:: TEXT SECTION ::
Section 5.  Terms Relating to Options.

     (a) Generally. Options granted under the Plan shall be subject to the terms
of the Plan and such other terms as the Administrator shall set forth in a Grant
Certificate. Unless otherwise determined by the Administrator and set forth in a
Grant Certificate:

          (i) Vesting. Options shall vest in four equal installments on the
     first, second, third and fourth anniversaries of the date of grant.

          (ii) Exercise Price. The exercise price per Share shall be the Fair
     Market Value of a Share on the date of grant of the Option.

          (iii) Termination of Options. Upon the Grantee's termination of
     employment with the Company and its subsidiaries for any reason, Options
     that are not then vested and exercisable (after taking into account any
     accelerated vesting pursuant to Section 9) shall immediately terminate.

(Word and element locating data)
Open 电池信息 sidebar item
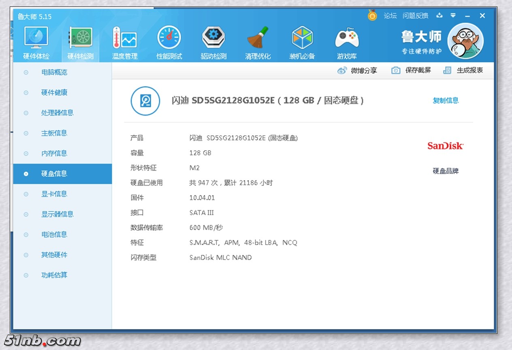 click(54, 234)
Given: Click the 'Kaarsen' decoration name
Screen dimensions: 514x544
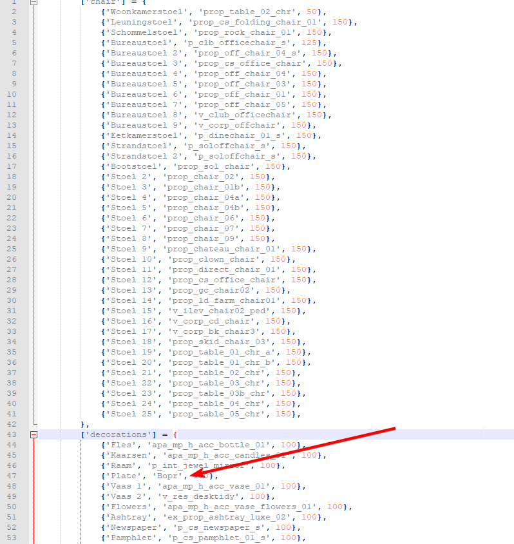Looking at the screenshot, I should (x=126, y=455).
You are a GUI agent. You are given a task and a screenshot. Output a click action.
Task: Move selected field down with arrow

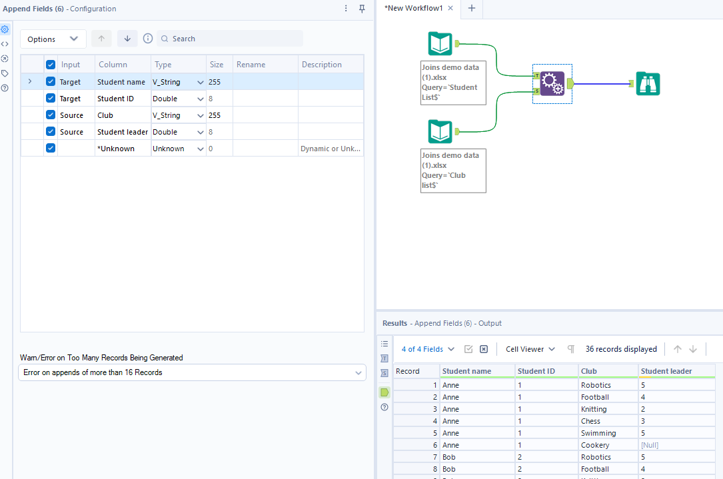[127, 39]
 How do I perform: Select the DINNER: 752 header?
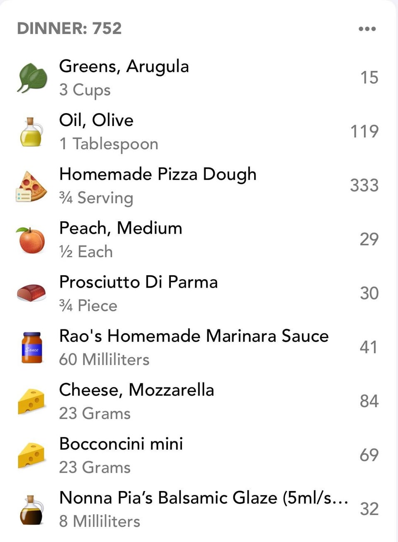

:: PARTS OF THE EXERCISE ::
• A. Translate this sentence from the stock option terms section into Spanish: "The exercise price per Share shall be the Fair Market Value of a Share on the date of grant of the Option."
• B. Resume the stock option terms section after its last sentence.

:: EXPECTED RESULTS ::
• A. El precio de ejercicio por Acción será el Valor Justo de Mercado de una Acción en la fecha de concesión de la Opción.

• B.
     Options that are vested and exercisable (after taking into account any
     accelerated vesting pursuant to Section 9) shall generally remain
     exercisable until, and terminate upon, the 91st day following such
     termination of employment; provided, however, that (i) if such termination
     is for Cause, the Options will terminate immediately, and (ii) if such
     termination is on account of death, Disability or Retirement, the Options
     will remain exercisable until, and terminate upon, the first anniversary of
     such termination. In any event, each Option will terminate upon the tenth
     anniversary of the date of grant, or such earlier time as may be provided
     by action of the Administrator pursuant to Section 7.

          (iv) Tax Status. Each Option shall be a Nonqualified Option.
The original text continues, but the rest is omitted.